Ähnlich sieht es beim Impfen aus. „Bei etlichen Kindern wird die Grundimmunisierung gegen Diphtherie und Tetanus beziehungsweise Masern und Röteln versäumt“, heißt es im AOK-Report. Dabei lassen die Harburger (nur 3,1 Prozent schwänzen die Spritze) ihre Kinder deutlich häufiger gegen Masern und Röteln immunisieren als die Eltern im Bezirk Hamburg-Nord (5,9 Prozent).

Im Gespräch mit dem Abendblatt sagte der Vorstandschef der AOK Rheinland/Hamburg, Günter Wältermann: „Eine konsequente Impfung ist sinnvoll, damit Leid vermieden wird. Fehlende Impfungen bei Röteln, Masern, Diphtherie und Tetanus sind keine Bagatelle dem Kindeswohl gegenüber.“

Bei den Erwachsenen ist das Bild nicht besser. In der gesamten AOK Rheinland/Hamburg sind ausgerechnet die aufgeklärten Hanseaten die größten Muffel bei Krebsvorsorgeuntersuchungen. 43,2 Prozent der Hamburgerinnen gehen zur Vorsorge, in Bonn sind es fast 50 Prozent. Bei den Männern sind es 15,9 Prozent in Hamburg, in Köln 17,4, in Krefeld 21,6 Prozent. In dem Gesundheitsreport heißt es: „Die Diagnose einer Krebserkrankung in einem frühen Stadium erhöht die Behandlungs- und Heilungschancen.“ AOK-Vorstandschef Wältermann sagt: „Die Menschen müssen daher verstärkt und auch sachgerecht über Nutzen und Risiken der Untersuchungen aufgeklärt werden.“

Für eine Stadt, die sich eine Medizinmetropole mit ausgezeichneten Ärzten und Krankenhäusern nennen kann, ist die Zahl der Brustkrebstoten hoch. Auf 100.000 Einwohner kommen bundesweit statistisch 24,3 Frauen, die an Brusttumoren sterben. In Hamburg sind es 28,2. Gleichzeitig, das zeigen die AOK-Zahlen für das Rheinland, sind es in Bonn nur 19,7. Es liegt nahe, dass Früherkennung und Todesrate unmittelbar zusammenhängen.

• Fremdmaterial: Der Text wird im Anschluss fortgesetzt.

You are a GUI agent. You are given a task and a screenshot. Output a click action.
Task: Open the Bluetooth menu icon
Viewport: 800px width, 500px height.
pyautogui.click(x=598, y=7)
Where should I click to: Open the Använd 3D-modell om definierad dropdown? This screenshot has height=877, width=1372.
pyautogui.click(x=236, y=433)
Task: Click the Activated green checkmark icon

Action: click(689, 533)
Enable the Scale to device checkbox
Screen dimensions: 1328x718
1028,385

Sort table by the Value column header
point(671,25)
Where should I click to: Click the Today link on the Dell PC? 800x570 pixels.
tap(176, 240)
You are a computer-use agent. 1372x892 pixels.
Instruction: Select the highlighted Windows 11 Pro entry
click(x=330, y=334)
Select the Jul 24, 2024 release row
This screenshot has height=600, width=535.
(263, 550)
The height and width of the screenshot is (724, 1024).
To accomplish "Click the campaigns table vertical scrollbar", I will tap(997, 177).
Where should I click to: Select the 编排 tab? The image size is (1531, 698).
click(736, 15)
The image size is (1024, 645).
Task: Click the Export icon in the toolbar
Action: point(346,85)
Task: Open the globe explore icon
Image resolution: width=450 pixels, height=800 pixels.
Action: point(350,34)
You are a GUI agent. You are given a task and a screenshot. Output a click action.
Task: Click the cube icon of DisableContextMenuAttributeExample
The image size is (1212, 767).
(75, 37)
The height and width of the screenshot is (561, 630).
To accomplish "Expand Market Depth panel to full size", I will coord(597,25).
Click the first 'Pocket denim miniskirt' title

In anderen Bereichen steht Hamburg besser da. Bei Herzschwächen liegt die Zahl der Sterbefälle (16,9 auf 100.000 Einwohner) deutlich unter dem Deutschland-Durchschnitt (24,1). In Duisburg, Essen und Oberhausen liegt die Zahl der Sterbefälle bei über 30. Allerdings neigen Hamburger Ärzte auch zu häufigen Herzkatheter-Untersuchungen. 619 Koronarangiografien auf 100.000 Versicherte sind weit über dem AOK-Durchschnitt von 391 und Meilen entfernt von den 167 in Aachen. Es bestehe der Verdacht, dass mit dieser Untersuchung viel Geld verdient wird, heißt es bei der AOK.

Für Schlaganfall-Patienten offenbart der Bericht eine gute Nachricht: „Spezialisierte Zentren, ,stroke units‘, bieten im Falle eines Schlaganfalls die bestmögliche Erstbehandlung. Im Notfall sollten Rettungsdienste diese Kliniken ansteuern. Die Stadt Hamburg ist hier vorbildlich“, schlussfolgert die AOK in ihrem Bericht.